:: Exercise ::
Reproduce each of the following entries verbatim, line for line.
**** Data lines
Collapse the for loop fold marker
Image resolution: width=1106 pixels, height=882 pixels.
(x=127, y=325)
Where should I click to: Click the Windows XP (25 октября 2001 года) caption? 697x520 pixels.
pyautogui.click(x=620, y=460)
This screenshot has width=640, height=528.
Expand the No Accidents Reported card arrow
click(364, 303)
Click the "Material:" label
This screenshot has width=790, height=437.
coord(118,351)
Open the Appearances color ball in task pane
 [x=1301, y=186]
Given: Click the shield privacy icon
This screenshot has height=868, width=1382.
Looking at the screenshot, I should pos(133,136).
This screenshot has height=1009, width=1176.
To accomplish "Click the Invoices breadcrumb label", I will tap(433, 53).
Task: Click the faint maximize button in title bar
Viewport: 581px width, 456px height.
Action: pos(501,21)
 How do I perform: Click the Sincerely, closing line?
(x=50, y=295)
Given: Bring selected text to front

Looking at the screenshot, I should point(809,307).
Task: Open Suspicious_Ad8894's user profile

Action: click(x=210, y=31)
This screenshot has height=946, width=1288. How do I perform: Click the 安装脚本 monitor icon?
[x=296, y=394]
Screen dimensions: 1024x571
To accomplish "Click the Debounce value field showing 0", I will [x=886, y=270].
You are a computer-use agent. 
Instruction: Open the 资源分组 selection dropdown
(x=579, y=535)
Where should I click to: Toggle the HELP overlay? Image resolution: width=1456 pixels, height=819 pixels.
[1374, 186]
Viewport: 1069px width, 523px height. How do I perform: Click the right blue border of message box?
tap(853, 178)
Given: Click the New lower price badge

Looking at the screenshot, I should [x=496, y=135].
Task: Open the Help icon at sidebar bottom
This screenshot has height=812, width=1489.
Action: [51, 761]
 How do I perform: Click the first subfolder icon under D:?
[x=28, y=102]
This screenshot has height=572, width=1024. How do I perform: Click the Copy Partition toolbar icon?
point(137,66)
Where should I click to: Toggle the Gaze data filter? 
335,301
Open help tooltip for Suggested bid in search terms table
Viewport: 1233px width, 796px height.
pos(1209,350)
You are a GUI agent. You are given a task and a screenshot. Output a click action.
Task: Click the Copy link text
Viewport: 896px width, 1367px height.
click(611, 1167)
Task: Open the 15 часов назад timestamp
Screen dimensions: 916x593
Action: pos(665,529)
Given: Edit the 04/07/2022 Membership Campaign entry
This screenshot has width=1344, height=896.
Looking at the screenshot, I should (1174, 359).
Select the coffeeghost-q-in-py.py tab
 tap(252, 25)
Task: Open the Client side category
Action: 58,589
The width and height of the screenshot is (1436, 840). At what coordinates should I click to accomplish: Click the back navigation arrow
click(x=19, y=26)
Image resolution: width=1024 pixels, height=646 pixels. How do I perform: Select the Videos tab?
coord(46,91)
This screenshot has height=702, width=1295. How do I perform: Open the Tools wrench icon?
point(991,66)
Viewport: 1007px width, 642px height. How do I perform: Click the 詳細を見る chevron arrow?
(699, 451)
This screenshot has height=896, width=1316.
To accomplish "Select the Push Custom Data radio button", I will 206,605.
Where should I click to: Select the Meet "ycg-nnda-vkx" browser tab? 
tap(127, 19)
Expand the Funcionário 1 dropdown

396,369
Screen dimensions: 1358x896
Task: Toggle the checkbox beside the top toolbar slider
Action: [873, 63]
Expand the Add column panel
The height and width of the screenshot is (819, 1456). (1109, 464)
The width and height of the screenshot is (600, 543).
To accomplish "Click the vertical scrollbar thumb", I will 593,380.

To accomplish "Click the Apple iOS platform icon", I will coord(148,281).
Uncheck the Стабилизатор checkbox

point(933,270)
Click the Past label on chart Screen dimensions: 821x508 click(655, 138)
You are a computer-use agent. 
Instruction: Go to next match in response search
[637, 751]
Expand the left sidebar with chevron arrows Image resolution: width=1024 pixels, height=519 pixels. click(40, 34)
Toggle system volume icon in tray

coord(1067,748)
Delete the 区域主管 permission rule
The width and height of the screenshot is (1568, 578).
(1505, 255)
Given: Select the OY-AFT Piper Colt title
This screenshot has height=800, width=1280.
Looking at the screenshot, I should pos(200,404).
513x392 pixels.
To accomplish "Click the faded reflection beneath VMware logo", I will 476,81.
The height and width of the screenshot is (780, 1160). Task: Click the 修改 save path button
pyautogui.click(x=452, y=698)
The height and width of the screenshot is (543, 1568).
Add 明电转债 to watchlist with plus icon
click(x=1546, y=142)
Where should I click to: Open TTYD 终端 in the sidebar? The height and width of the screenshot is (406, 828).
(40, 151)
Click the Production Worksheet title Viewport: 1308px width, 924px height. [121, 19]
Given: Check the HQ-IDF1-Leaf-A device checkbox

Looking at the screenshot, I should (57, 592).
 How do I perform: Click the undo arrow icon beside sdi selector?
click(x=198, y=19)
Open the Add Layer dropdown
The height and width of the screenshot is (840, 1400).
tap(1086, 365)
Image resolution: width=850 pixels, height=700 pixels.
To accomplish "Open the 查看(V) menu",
********
:: Reply to the task ::
Collapse the for loop fold marker
Image resolution: width=1106 pixels, height=882 pixels.
(x=127, y=325)
Where should I click to: Click the Windows XP (25 октября 2001 года) caption? 697x520 pixels.
pyautogui.click(x=620, y=460)
This screenshot has width=640, height=528.
Expand the No Accidents Reported card arrow
click(364, 303)
Click the "Material:" label
This screenshot has width=790, height=437.
coord(118,351)
Open the Appearances color ball in task pane
 [x=1301, y=186]
Given: Click the shield privacy icon
This screenshot has height=868, width=1382.
Looking at the screenshot, I should pos(133,136).
This screenshot has height=1009, width=1176.
To accomplish "Click the Invoices breadcrumb label", I will tap(433, 53).
Task: Click the faint maximize button in title bar
Viewport: 581px width, 456px height.
Action: pos(501,21)
 How do I perform: Click the Sincerely, closing line?
(x=50, y=295)
Given: Bring selected text to front

Looking at the screenshot, I should point(809,307).
Task: Open Suspicious_Ad8894's user profile

Action: click(x=210, y=31)
This screenshot has height=946, width=1288. How do I perform: Click the 安装脚本 monitor icon?
[x=296, y=394]
Screen dimensions: 1024x571
To accomplish "Click the Debounce value field showing 0", I will [x=886, y=270].
You are a computer-use agent. 
Instruction: Open the 资源分组 selection dropdown
(x=579, y=535)
Where should I click to: Toggle the HELP overlay? Image resolution: width=1456 pixels, height=819 pixels.
[1374, 186]
Viewport: 1069px width, 523px height. How do I perform: Click the right blue border of message box?
tap(853, 178)
Given: Click the New lower price badge

Looking at the screenshot, I should [x=496, y=135].
Task: Open the Help icon at sidebar bottom
This screenshot has height=812, width=1489.
Action: [51, 761]
 How do I perform: Click the first subfolder icon under D:?
[x=28, y=102]
This screenshot has height=572, width=1024. How do I perform: Click the Copy Partition toolbar icon?
point(137,66)
Where should I click to: Toggle the Gaze data filter? 
335,301
Open help tooltip for Suggested bid in search terms table
Viewport: 1233px width, 796px height.
pos(1209,350)
You are a GUI agent. You are given a task and a screenshot. Output a click action.
Task: Click the Copy link text
Viewport: 896px width, 1367px height.
click(611, 1167)
Task: Open the 15 часов назад timestamp
Screen dimensions: 916x593
Action: pos(665,529)
Given: Edit the 04/07/2022 Membership Campaign entry
This screenshot has width=1344, height=896.
Looking at the screenshot, I should (1174, 359).
Select the coffeeghost-q-in-py.py tab
 tap(252, 25)
Task: Open the Client side category
Action: 58,589
The width and height of the screenshot is (1436, 840). At what coordinates should I click to accomplish: Click the back navigation arrow
click(x=19, y=26)
Image resolution: width=1024 pixels, height=646 pixels. How do I perform: Select the Videos tab?
coord(46,91)
This screenshot has height=702, width=1295. How do I perform: Open the Tools wrench icon?
point(991,66)
Viewport: 1007px width, 642px height. How do I perform: Click the 詳細を見る chevron arrow?
(699, 451)
This screenshot has height=896, width=1316.
To accomplish "Select the Push Custom Data radio button", I will 206,605.
Where should I click to: Select the Meet "ycg-nnda-vkx" browser tab? 
tap(127, 19)
Expand the Funcionário 1 dropdown

396,369
Screen dimensions: 1358x896
Task: Toggle the checkbox beside the top toolbar slider
Action: [873, 63]
Expand the Add column panel
The height and width of the screenshot is (819, 1456). (1109, 464)
The width and height of the screenshot is (600, 543).
To accomplish "Click the vertical scrollbar thumb", I will 593,380.

To accomplish "Click the Apple iOS platform icon", I will coord(148,281).
Uncheck the Стабилизатор checkbox

point(933,270)
Click the Past label on chart Screen dimensions: 821x508 click(655, 138)
You are a computer-use agent. 
Instruction: Go to next match in response search
[637, 751]
Expand the left sidebar with chevron arrows Image resolution: width=1024 pixels, height=519 pixels. click(40, 34)
Toggle system volume icon in tray

coord(1067,748)
Delete the 区域主管 permission rule
The width and height of the screenshot is (1568, 578).
(1505, 255)
Given: Select the OY-AFT Piper Colt title
This screenshot has height=800, width=1280.
Looking at the screenshot, I should pos(200,404).
513x392 pixels.
To accomplish "Click the faded reflection beneath VMware logo", I will 476,81.
The height and width of the screenshot is (780, 1160). Task: Click the 修改 save path button
pyautogui.click(x=452, y=698)
The height and width of the screenshot is (543, 1568).
Add 明电转债 to watchlist with plus icon
click(x=1546, y=142)
Where should I click to: Open TTYD 终端 in the sidebar? The height and width of the screenshot is (406, 828).
(40, 151)
Click the Production Worksheet title Viewport: 1308px width, 924px height. [121, 19]
Given: Check the HQ-IDF1-Leaf-A device checkbox

Looking at the screenshot, I should (57, 592).
 How do I perform: Click the undo arrow icon beside sdi selector?
click(x=198, y=19)
Open the Add Layer dropdown
The height and width of the screenshot is (840, 1400).
tap(1086, 365)
Image resolution: width=850 pixels, height=700 pixels.
To accomplish "Open the 查看(V) menu",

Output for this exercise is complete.